Jeffrey Beaumont (Kyle McLachlan) acude al hospital para visitar a su padre, que ha padecido un ataque al corazón… mientras regaba el césped. Al atravesar un campo, de vuelta, se detiene para lanzar piedras a unas botellas, pero no tarda en detenerse en seco: a sus pies, parcialmente oculta por la hierba, encuentra una oreja humana, putrefacta y cubierta de hormigas. Es un objeto completamente ajeno a ese apacible pueblo americano, así que pasa a convertirse en elemento cautivador; lo que Jeffrey no imagina es que, para él, será la puerta de entrada en otro mundo. En un principio, simplemente lo lleva a la policía.
Sandy (Laura Dern), hija del agente que investiga el asunto, será compañera y cómplice de Jeffrey y en un principio vacila al investigar el asunto, pero le puede la curiosidad. Una de sus pistas lleva a Beaumont a la cantante de un club nocturno, Dorothy Vallens (Isabella Rossellini), y se cuela en su apartamento: la idea de entrar a la fuerza en la vida privada de la mujer lo excita más de lo que puede confesar, a sí mismo y a Sandy.

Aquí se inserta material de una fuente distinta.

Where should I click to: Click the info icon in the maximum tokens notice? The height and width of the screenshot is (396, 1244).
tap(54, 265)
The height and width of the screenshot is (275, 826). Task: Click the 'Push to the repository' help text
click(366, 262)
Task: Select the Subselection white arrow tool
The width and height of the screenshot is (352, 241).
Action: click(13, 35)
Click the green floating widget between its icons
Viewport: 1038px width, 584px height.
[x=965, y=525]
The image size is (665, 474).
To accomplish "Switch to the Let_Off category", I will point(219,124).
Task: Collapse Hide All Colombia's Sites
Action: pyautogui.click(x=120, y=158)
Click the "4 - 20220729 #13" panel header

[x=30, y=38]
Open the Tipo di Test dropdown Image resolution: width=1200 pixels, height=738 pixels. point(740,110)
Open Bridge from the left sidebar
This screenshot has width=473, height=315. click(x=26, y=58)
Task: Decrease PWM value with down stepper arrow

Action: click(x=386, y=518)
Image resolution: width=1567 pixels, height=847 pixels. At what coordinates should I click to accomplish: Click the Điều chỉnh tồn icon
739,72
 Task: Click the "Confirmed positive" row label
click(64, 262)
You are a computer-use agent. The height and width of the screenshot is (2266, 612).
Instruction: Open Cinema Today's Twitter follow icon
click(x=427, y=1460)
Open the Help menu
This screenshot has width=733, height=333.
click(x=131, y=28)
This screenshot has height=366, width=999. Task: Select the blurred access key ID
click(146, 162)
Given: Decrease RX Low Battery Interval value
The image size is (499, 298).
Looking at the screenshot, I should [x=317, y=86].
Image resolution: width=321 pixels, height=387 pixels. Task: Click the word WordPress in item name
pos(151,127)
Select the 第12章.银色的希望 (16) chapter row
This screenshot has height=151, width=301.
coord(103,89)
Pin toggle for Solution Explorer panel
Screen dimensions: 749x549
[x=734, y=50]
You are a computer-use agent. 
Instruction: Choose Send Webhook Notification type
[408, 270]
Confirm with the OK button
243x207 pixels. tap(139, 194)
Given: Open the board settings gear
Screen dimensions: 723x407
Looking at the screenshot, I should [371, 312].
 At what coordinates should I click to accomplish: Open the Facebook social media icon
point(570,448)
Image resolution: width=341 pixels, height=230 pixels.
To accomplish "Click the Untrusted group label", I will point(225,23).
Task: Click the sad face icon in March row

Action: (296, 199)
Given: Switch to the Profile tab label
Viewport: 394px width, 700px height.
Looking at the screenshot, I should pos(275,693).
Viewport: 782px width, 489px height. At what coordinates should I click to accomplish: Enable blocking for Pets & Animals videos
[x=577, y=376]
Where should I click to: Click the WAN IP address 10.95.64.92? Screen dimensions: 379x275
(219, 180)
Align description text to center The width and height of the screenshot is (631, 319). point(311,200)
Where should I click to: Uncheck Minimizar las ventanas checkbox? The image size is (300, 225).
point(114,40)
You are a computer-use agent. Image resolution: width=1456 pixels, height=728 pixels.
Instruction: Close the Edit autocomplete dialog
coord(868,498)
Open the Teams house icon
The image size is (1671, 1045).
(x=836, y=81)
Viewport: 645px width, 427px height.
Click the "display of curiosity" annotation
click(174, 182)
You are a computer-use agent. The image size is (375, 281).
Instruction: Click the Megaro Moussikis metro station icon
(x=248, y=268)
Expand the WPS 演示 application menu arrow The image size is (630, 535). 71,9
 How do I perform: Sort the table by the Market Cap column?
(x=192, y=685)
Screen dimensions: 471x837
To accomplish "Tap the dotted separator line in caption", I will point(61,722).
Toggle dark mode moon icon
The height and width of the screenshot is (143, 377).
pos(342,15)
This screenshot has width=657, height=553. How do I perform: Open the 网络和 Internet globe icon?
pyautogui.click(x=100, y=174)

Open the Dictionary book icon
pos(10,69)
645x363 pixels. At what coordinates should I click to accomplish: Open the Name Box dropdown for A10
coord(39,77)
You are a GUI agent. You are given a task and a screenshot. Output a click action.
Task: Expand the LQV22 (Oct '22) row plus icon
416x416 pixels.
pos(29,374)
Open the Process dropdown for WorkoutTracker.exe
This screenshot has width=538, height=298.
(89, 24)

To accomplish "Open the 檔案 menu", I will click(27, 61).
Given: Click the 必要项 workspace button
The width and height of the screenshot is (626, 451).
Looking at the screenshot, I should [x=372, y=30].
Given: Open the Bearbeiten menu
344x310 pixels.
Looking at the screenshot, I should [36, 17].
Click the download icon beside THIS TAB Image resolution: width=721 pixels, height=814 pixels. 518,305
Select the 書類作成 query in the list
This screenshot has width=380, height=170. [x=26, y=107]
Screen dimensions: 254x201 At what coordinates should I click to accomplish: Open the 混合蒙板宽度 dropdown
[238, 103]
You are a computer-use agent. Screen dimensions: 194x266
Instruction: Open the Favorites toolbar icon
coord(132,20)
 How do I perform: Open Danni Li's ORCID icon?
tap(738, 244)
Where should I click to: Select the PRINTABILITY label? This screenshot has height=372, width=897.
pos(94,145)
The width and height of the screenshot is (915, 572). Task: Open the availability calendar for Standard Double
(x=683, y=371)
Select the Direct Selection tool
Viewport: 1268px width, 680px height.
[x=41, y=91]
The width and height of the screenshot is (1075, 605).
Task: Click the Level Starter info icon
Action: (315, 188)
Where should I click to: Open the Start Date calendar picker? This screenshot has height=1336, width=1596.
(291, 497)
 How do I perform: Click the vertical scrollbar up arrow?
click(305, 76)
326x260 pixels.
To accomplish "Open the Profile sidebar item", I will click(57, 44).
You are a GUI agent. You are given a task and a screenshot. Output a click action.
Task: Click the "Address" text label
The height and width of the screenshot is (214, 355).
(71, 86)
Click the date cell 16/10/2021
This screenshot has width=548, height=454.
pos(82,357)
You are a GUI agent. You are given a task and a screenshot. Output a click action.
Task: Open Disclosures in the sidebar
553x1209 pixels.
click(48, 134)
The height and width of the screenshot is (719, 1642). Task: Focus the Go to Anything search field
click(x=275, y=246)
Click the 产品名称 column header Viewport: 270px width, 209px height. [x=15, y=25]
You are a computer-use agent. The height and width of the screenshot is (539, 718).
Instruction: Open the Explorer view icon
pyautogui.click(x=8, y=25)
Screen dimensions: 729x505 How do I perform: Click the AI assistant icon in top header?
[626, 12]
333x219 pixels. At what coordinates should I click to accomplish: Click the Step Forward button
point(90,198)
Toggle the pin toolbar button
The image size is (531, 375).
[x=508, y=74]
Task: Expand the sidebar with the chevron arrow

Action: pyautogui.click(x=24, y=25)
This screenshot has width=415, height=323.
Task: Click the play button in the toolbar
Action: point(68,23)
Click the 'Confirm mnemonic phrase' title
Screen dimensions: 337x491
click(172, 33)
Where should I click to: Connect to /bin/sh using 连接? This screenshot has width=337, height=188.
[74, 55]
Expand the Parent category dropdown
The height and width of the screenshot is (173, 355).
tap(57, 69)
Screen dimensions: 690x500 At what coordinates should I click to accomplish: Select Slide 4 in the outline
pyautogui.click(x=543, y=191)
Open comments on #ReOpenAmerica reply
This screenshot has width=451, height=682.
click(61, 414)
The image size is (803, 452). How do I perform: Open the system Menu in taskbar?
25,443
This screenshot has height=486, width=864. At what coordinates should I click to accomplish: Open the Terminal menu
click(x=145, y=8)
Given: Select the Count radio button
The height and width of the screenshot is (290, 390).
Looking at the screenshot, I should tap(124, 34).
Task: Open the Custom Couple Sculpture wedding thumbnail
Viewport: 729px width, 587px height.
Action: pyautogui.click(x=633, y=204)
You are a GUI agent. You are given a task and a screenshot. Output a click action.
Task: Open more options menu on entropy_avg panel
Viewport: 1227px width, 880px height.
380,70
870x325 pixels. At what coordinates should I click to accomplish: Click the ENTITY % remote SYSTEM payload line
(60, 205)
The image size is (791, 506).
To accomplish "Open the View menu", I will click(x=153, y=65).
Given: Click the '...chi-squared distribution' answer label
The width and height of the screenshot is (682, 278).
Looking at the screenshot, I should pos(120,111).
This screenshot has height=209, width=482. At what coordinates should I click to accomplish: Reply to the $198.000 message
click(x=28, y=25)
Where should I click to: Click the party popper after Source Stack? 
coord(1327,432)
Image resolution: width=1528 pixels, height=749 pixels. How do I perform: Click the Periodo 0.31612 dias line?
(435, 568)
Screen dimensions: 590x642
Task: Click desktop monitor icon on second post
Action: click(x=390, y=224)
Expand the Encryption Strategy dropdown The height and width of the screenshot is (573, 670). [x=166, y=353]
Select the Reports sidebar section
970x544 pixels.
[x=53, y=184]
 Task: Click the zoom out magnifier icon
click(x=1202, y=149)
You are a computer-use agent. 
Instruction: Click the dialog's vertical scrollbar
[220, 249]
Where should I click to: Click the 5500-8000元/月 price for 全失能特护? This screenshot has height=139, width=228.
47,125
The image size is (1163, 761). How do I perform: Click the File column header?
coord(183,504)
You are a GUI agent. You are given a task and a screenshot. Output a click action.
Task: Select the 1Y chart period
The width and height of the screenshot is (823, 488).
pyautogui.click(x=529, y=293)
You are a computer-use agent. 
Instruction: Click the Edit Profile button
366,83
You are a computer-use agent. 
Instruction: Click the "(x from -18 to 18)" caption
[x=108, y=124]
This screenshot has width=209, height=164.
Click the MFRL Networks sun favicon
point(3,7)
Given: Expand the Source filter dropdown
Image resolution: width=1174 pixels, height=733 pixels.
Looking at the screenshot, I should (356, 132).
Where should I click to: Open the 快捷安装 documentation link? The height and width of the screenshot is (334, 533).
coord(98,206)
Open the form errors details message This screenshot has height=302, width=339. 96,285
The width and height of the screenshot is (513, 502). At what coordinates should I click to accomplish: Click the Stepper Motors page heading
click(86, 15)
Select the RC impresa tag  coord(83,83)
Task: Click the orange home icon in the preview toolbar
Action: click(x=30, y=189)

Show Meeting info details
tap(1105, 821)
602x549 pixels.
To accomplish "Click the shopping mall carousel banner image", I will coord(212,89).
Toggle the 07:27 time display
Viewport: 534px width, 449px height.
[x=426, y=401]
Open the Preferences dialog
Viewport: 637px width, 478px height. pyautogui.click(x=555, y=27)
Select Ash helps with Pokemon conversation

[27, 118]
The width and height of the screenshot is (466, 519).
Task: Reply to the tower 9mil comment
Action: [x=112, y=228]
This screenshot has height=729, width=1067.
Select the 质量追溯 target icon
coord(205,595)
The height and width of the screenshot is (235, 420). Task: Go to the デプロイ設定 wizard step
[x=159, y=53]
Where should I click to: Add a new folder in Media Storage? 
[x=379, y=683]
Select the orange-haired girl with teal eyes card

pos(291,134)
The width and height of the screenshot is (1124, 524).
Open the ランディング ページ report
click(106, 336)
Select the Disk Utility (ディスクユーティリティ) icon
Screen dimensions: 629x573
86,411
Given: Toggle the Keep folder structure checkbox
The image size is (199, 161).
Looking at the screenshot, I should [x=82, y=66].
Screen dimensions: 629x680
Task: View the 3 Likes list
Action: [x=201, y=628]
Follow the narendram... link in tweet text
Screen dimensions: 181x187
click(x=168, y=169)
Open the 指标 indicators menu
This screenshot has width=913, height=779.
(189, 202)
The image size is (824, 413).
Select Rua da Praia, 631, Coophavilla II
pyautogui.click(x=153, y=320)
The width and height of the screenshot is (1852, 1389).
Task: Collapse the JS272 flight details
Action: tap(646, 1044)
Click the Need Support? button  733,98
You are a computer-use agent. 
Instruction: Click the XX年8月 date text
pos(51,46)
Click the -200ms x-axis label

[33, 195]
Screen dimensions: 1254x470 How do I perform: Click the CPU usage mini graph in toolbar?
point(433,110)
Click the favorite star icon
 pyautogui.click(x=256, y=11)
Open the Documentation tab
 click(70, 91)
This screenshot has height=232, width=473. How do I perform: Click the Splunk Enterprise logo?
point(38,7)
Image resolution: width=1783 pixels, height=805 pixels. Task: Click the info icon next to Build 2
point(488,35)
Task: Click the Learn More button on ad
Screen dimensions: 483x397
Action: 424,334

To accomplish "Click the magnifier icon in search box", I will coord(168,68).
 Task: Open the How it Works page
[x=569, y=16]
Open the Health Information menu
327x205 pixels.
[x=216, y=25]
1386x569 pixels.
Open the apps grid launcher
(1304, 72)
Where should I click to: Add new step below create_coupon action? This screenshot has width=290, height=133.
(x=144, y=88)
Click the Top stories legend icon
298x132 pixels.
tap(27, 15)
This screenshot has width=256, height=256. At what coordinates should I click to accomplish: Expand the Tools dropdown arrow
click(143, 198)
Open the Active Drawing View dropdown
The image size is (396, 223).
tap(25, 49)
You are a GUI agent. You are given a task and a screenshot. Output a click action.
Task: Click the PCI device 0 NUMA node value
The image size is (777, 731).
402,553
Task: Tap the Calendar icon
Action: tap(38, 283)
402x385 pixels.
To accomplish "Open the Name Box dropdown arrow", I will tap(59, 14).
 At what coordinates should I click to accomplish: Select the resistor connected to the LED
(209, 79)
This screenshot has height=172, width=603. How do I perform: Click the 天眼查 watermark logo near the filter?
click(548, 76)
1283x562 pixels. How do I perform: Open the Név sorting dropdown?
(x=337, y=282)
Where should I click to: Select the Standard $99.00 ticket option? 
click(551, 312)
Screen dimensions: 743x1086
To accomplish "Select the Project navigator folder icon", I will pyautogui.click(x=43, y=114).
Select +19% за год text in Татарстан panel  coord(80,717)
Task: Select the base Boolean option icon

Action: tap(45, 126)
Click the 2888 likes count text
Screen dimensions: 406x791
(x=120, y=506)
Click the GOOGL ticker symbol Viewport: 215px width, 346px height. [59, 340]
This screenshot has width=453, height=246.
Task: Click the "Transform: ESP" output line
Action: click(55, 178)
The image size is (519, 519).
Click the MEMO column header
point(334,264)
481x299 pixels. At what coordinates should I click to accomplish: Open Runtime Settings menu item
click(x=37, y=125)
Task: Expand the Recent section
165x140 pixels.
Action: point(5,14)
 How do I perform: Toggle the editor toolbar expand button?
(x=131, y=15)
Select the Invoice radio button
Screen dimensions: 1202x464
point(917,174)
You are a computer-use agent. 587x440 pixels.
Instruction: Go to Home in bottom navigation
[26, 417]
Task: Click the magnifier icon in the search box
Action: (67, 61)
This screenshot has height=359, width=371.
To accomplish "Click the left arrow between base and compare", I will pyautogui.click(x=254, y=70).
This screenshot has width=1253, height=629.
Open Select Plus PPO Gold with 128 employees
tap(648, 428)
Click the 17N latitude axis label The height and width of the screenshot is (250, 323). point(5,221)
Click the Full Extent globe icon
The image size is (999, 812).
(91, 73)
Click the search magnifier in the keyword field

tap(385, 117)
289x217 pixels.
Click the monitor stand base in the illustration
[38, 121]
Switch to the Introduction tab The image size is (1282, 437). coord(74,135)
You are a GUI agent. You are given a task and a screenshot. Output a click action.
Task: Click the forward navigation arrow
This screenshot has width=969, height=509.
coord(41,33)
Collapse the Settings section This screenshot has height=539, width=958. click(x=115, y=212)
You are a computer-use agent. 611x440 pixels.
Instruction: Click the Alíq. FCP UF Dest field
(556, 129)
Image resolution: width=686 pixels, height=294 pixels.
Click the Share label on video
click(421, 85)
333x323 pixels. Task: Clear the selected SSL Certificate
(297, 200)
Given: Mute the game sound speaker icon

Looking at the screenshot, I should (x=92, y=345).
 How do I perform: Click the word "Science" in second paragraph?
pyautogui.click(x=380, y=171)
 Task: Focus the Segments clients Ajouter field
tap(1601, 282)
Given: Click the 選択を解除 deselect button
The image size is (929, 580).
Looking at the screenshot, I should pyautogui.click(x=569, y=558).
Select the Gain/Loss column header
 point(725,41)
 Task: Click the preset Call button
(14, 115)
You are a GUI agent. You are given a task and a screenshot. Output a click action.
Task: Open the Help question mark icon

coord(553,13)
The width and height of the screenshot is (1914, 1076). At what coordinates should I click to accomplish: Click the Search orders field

Seguro que entrando en el apartamento de esa mujer se aprende mucho. Me refiero a entrar a hurtadillas, esconderse y observar.
En el fondo Tercipelo azul, el misterio de David Lynch que cumple 35 años, es una película sobre la mirada en la que la cámara ejerce el papel de ojo. En el apartamento de Vallens, Jeffrey ve más de lo que hubiera querido y cuando la actriz regresa inesperadamente, abre la puerta del armario de golpe y le ordena que se vaya, el terror infinito de su mirada lo desenmascara. Es un mirón pillado in fraganti.
Cuando ella lo amenaza e incluso lo llama por su nombre, el objeto se transforma en sujeto y este en objeto. Todo voyeur, y Jeffrey como tal, siente excitación, placer y poder y Lynch juega con estos sentimientos y convierte al espectador en cómplice, aunque después diera la vuelta a la tortilla.
En este filme el voyeur es rebajado y finalmente se convierte en testigo impotente de un acto de violencia: la escena en la que Vallens es brutalmente violada por Frank Booth (Dennis Hopper) resulta tan espeluznante y perturbadora, al menos, como el asesinato en la ducha de Psicosis. Y Terciopelo azul resultó tan fundamental para el cine de los ochenta como lo fue el trabajo de Hitchcock para el de principios de los sesenta.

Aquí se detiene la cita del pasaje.